"Free Web TV." these words would make even the most spoiled tech nerd stiffen with joy. But the promise of a seamless Net-TV alliance has left us feeling limp: 10-minute clips on YouTube, network "webisodes" posted after their air date, South Park-only sites that could do with some variety. Is this the best we can do?
Not if two Vikings have their way. If anyone can marry the Internet and TV without any awkward pre-nups, it's the founders of Kazaa and Skype. Scandinavians Niklas Zennstrºm and Janus Friis are known as Internet pioneers (and now millionaires) who created the file-sharing powerhouse Kazaa and Net-phone combo Skype, the latter sold to eBay Inc. for $2.6 billion (U.S.) in 2005.
They're not content to sleep on beds of money. They'd rather start a new company that uses the peer-to-peer networking power of the Kazaa code, and instead of grabbing music from around the world, it displays streaming-video of DVD quality.

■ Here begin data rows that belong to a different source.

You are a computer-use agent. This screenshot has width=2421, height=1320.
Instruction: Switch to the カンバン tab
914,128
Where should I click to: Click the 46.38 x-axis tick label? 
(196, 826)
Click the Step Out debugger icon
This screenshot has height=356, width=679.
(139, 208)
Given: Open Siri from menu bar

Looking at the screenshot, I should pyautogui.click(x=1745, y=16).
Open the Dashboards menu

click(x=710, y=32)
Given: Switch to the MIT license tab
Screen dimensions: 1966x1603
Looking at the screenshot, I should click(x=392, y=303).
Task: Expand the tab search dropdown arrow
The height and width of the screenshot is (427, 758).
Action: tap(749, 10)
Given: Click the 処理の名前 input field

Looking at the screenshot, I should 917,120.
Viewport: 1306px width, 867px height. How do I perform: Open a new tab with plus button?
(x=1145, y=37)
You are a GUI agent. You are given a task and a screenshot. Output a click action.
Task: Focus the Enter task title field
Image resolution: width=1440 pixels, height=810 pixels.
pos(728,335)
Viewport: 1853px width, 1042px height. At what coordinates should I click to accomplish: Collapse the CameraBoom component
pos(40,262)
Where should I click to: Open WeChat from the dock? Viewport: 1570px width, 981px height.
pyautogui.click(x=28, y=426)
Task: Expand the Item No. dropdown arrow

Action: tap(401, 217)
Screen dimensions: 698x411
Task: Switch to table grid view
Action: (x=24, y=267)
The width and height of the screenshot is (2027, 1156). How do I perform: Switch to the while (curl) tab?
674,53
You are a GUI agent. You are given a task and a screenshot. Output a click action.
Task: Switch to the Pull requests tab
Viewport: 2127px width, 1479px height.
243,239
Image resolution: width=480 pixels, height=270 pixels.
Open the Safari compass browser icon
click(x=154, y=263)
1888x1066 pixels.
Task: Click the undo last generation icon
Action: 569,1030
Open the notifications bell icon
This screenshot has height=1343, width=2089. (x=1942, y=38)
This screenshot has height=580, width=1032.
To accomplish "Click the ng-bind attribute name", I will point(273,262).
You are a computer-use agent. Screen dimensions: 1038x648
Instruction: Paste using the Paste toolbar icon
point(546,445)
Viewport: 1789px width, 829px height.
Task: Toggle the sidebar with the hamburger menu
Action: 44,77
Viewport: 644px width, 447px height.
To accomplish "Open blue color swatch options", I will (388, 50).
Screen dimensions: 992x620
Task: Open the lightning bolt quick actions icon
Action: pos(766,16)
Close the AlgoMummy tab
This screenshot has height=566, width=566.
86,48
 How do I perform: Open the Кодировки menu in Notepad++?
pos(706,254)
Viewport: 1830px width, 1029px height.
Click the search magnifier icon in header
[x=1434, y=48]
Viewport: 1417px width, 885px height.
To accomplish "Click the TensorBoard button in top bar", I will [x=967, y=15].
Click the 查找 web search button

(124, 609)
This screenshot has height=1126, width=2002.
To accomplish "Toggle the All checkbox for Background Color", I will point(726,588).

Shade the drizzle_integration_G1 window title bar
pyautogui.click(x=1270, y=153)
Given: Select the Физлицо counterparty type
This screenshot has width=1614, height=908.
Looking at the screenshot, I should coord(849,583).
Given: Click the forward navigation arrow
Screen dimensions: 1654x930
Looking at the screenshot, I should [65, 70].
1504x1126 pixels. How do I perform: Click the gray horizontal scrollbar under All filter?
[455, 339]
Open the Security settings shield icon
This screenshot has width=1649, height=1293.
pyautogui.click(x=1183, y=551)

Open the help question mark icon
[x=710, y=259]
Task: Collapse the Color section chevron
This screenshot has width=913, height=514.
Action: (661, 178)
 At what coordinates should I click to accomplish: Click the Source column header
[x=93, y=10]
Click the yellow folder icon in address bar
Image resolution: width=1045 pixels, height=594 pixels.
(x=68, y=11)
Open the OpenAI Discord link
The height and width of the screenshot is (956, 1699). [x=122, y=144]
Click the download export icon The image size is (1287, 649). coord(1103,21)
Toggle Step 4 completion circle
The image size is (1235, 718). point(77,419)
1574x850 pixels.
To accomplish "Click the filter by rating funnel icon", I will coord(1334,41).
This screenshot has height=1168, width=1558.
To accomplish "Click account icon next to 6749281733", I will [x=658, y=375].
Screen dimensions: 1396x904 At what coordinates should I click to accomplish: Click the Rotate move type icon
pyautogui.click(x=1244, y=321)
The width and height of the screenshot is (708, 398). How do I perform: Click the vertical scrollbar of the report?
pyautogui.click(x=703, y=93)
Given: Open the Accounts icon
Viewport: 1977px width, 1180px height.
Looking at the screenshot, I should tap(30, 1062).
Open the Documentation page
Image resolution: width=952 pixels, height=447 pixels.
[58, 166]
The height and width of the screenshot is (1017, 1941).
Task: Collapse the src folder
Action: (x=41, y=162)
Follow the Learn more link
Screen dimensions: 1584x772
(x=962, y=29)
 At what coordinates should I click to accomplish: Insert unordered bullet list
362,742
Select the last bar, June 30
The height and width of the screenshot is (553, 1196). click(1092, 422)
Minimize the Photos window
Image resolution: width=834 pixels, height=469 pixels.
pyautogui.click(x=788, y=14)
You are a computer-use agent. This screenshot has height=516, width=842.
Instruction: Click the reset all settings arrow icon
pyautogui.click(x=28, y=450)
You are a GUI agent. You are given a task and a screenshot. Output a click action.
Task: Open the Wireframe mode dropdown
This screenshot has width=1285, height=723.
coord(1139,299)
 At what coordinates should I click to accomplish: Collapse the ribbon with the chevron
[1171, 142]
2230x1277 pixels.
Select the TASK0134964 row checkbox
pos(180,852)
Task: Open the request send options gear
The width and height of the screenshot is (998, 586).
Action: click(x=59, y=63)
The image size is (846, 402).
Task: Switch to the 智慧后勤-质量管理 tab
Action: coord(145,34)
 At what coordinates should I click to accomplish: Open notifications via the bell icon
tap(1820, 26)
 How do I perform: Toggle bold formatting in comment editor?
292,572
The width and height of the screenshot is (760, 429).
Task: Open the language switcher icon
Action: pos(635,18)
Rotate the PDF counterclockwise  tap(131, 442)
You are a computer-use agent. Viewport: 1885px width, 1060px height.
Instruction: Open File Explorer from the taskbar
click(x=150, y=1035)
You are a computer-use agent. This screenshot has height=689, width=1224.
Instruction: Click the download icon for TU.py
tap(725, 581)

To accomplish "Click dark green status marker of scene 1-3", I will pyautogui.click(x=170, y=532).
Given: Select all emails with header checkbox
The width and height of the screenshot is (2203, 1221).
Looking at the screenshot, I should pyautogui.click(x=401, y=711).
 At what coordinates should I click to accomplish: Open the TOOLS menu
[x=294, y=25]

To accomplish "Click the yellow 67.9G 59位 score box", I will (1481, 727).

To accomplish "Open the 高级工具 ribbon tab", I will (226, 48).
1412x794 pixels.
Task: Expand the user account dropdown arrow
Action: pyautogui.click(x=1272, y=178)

Joost, still in beta form and yet to be released, is a piece of software that could make everyone winners. The public can download the player app free and watch streamed programs on demand on their PC. Along with top-notch streaming through the notorious P2P technology, Joost allows viewers to chat using instant messenger programs or create branded channels with custom content. If these veteran Web mavens have learned anything, it's to let the public play with toys. TV can't be inactive any more.
Coincidentally, two out of three major broadcasters signing with Joost are Toronto-based. JumpTV, headquartered on King West, partnered with the new company to supply "ethnic television" from more than 70 countries. CHUM signed with Joost last week, offering content ranging from MuchMusic's Live@Much to FashionTelevision reportage.
So far, the only non-Canuck in the Joost camp is Viacom, weighing in with a hefty dose of stoner-approved Comedy Central and MTV shows.
Sounds like Joost is aiming for the coveted young-male demographic. And where there's testosterone, expect advertisers to come looking for some action. Joost is attractive to advertisers because Web TV can pinpoint people's location and viewing habits and create tailored advertising for them. Ad companies could buy The Colbert Report fans in a certain area code, for instance.
But here's the beautiful part of the sales pitch: Joost plans to allow only one minute of advertising per hour of viewing. And with the software's TiVo-like controls, ads are less of a nuisance than with the static boob tube.
So the Kazaa dudes want to introduce us to free TV through the Internet, completely legit, with barely any ads. If this doesn't change mainstream media to the core, what will?
Unlike the file-sharing hoopla that scared industry execs, the online video trend is urging the major networks to get on board or miss out on the Next Big Thing.
"Joost is an on-demand experience that will help us get a new audience abroad," says Maria Hale, vice-president of business development for CHUM Television. "The model appeals to us, the lineage of the founders intrigued us and the technology definitely impressed us."
How does Joost work? Zennstrºm and Friis realized that the best way to move files like MP3s across long distances is through a network of users (or peers). So the Joost team will use their branded networking technology called Global Index to handle the millions of bits flowing between global users.
Add massive servers that can hold 80,000 half-hour TV episodes and Joost becomes a platform for more than just Ice T's Rap School. It's only a matter of time before Hollywood and more media giants start filling those servers with the fix every Net junkie needs.
The stage is set for Joost to ripple wider than Skype or Kazaa ever will. Broadband is spiking in Canada, hooking up PCs to TV screens isn't the head-scratcher it once was, and major networks are even creating their own online video portals.
Essentially, Joost could finally become our favourite way of watching prime-time: on our own terms, completely free and without a commercial's repetitive idiocy.
There's nerd talk that 2007 will be the year of the iPhone. Or Nintendo Wii's complete dominance. But the dark horse waiting in the shadows and poised to step into the limelight could be the most revolutionary piece of technology we've seen since YouTube served us tasty video fragments.
Instead of slices, though, Joost will be dishing out complete entrees, on the house.